→ **Provided passage**
******************************

What will you remember about July 2019? Fireworks? Record-breaking heat? Amazon Prime Day? If you found yourself otherwise occupied this month and missed some of the insightful content published on the Pipeline blog, the following is a list of the five most popular posts in July. Topics include: How to develop a customized approach schedule adherence for the modern work environment; a look at the disruptive impact that the Generational Expectations (GX) of millennials and Gen Z’ers will have on Customer Experience (CX); advice for vendors on how to improve the value of product demos for your contact center audience; top ways that AI can impact and improve the contact center; and steps for getting frontline agents involved and engaged with performance improvement.
Revisiting Contact Center Schedule Adherence
When you find someone in a contact center who is passionate about schedule adherence, it’s a good bet he/she is (or once was) a member of a workforce management team (WMT). That’s because all of the forecasting and scheduling and planning done by anyone in a WMT is useless if no one actually follows the plan. Yes, agents and supervisors on the floor also care about adherence and want to meet the objective. But in the WMT, it goes beyond just wanting it. Good adherence is vital to the WMT’s survival.

******************************

→ **Tasks for this exercise**
**1.** Copy the text of the Pipeline blog roundup between "Revisiting Contact Center" and "the WMT’s survival.", inclusive.
**2.** Rewrite the paragraph of the Pipeline blog roundup that begins "When you find someone in a contact center" in a shorter form that keeps its main facts.
**3.** Pick up the roundup of July's most popular Pipeline blog posts where it stops and continue writing it.

→ **Data provided**
******************************

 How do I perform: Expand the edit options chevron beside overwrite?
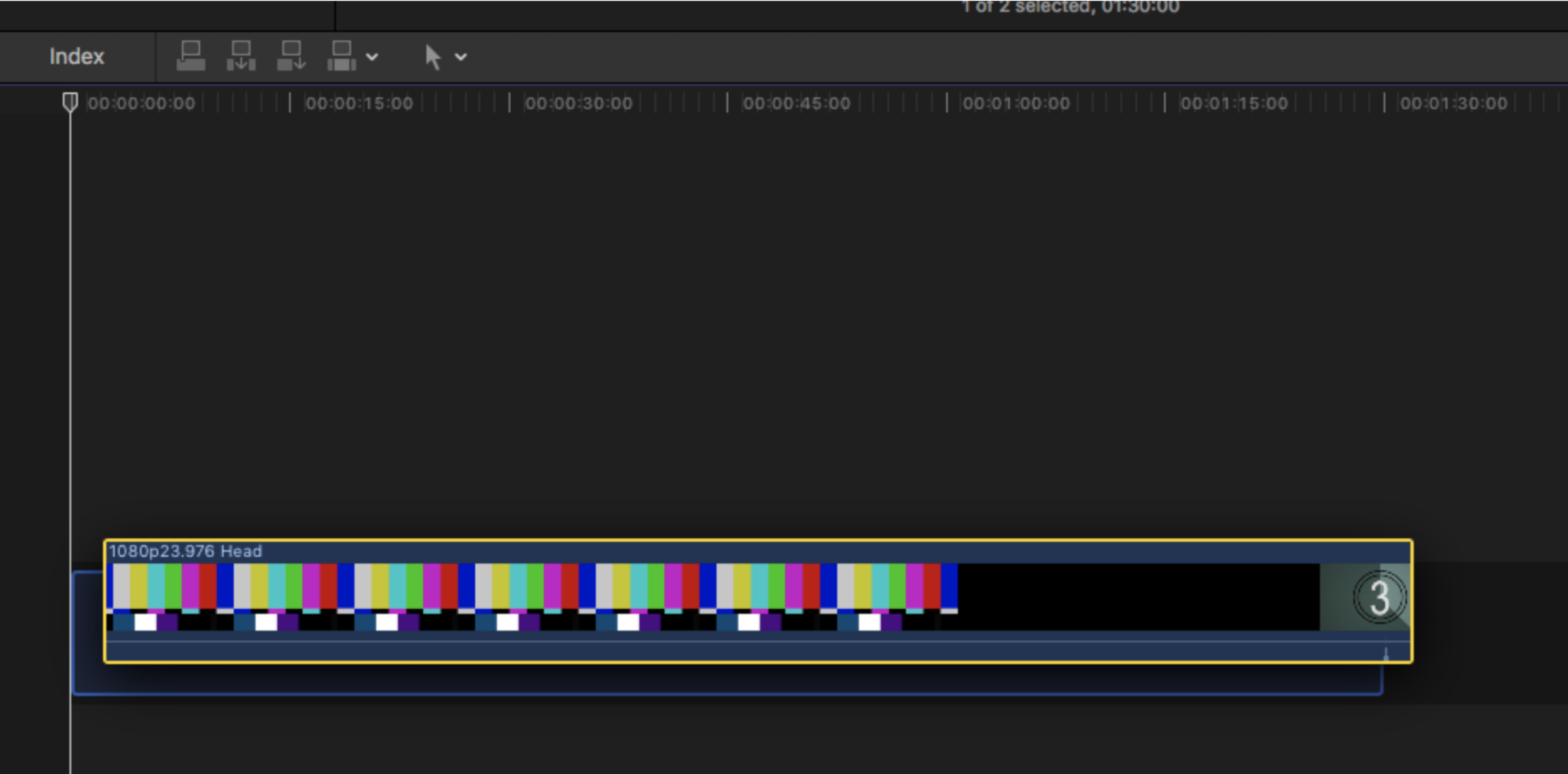[x=372, y=57]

******************************

→ **Outputs by task**
**1.**
Revisiting Contact Center Schedule Adherence
When you find someone in a contact center who is passionate about schedule adherence, it’s a good bet he/she is (or once was) a member of a workforce management team (WMT). That’s because all of the forecasting and scheduling and planning done by anyone in a WMT is useless if no one actually follows the plan. Yes, agents and supervisors on the floor also care about adherence and want to meet the objective. But in the WMT, it goes beyond just wanting it. Good adherence is vital to the WMT’s survival.

**2.** People in a contact center who care deeply about schedule adherence are usually current or former members of a workforce management team (WMT). The WMT's forecasting, scheduling and planning are useless if no one follows the plan. Agents and supervisors on the floor also want good adherence, but for the WMT it is vital to its survival.

**3.**
CX Versus GX: When Worlds Collide
Let me start by once again offering a real-world experience, such as the one I described in my April 2019 column, CX Pundits vs. CX Practitioners: Real Life or Fantasy? In it, I described the wonderful world of the customer experience as described, written about, and generally fawned over by contact center industry pundits, and how that wonderful world compares to the real-world that I often experience when it comes to customer service. In the end, the problem I described in that column was solved and I’m still a customer of that company.
Contact Center Vendors: A Memo About Your Demo
Memo to the Vendor Community:
We work with many clients that are interested in acquiring new technology. It is always a good sign when investments in technology are being made. As we work through the acquisition process with clients, technology providers are asked to deliver a system “demo.” For some, this becomes more of a demolition than a demonstration… and the focus of this month’s discussion.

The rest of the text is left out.